Pai is charting an ambitious course for his group in his characteristic self-assured and understated manner, writes Anjuli Bhargava
It was at 18, when he failed to make the entrance cutoff for Manipal medical college and had to instead go to Davanagere in Karnataka to study medicine, that Ranjan Pai realised everything in life wasn’t going to be handed out on a platter. It was only when he did well in his first year of MBBS that his father, a stickler for performance, allowed his only son to transfer to his medical college in Manipal.
This invaluable lesson, learnt 30 years ago, stayed with Pai as he transformed the medical college he inherited from his father into a mini empire with three verticals: medical education, hospitals and insurance. The Manipal Education and Medical Group (MEMG), the privately held holding company under whose umbrella the three wings operate, is now sizable with a yearly revenue of a little over ~6,000 crore.
Pai and I connect over Zoom for a coffee in early June, after India’s devastating second wave is behind us. He’s at home in Bengaluru and I’m in Dehradun.
An ingrained value system with strong ethics — “no shortcuts”, always “doing the right thing” — stood him in good stead as he navigated his way through life. After MBBS at Manipal, Pai headed to study hospital administration in Wisconsin, USA, worked briefly with Cigna health insurance and then headed to Malaysia in 2000 to set up Manipal’s first medical school there in a short period of 7-8 months. “With my hard hat and boots, I watched this facility come up brick by brick,” he says, adding that it was a great experience, living in another country and setting up a facility from scratch.
The value system bit has got my attention: Hadn’t Manipal acquired a dodgy reputation in its early days for being a “capitation” college? How then can he claim what he is? He clarifies that till 1993 when it was declared a university, the college had varied fee slabs for different categories but admissions were “always on merit”. Never did it lower the standards, auction seats or waver from its merit-based admission policy, he says, taking a sip of his coffee. Post-1993, all admissions were based on an entrance exam and subsequently, on the NEET test. The fee, he says, has remained consistent — unlike in many rival institutions — before and after the NEET.

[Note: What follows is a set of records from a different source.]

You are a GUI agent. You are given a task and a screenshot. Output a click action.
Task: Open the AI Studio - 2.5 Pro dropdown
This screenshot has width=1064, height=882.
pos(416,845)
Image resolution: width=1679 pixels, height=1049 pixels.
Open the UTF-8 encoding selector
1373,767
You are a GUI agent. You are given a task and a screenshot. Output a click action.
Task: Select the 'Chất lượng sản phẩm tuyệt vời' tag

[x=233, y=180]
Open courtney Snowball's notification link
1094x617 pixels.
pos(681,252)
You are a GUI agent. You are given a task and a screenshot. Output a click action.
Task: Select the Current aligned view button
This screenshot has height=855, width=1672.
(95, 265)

By 2000, Pai, fresh off the boat from the US and brimming with ideas, had enough exposure to know that he needed to step up to take Manipal to its next stage of evolution. So, even as he operated out of Malaysia, he’d spend a week every month in India to set up a holding company — MEMG — to professionalise the businesses and raise resources to run it the way he envisaged it. At the time, Manipal had a single loss making hospital in Bengaluru, besides the medical colleges. Pai wanted to turn around the hospital, and his father gave him a free hand to do so. He brought in a professional manager from GE Capital for this and also made his first eight or ten senior hires in Bengaluru.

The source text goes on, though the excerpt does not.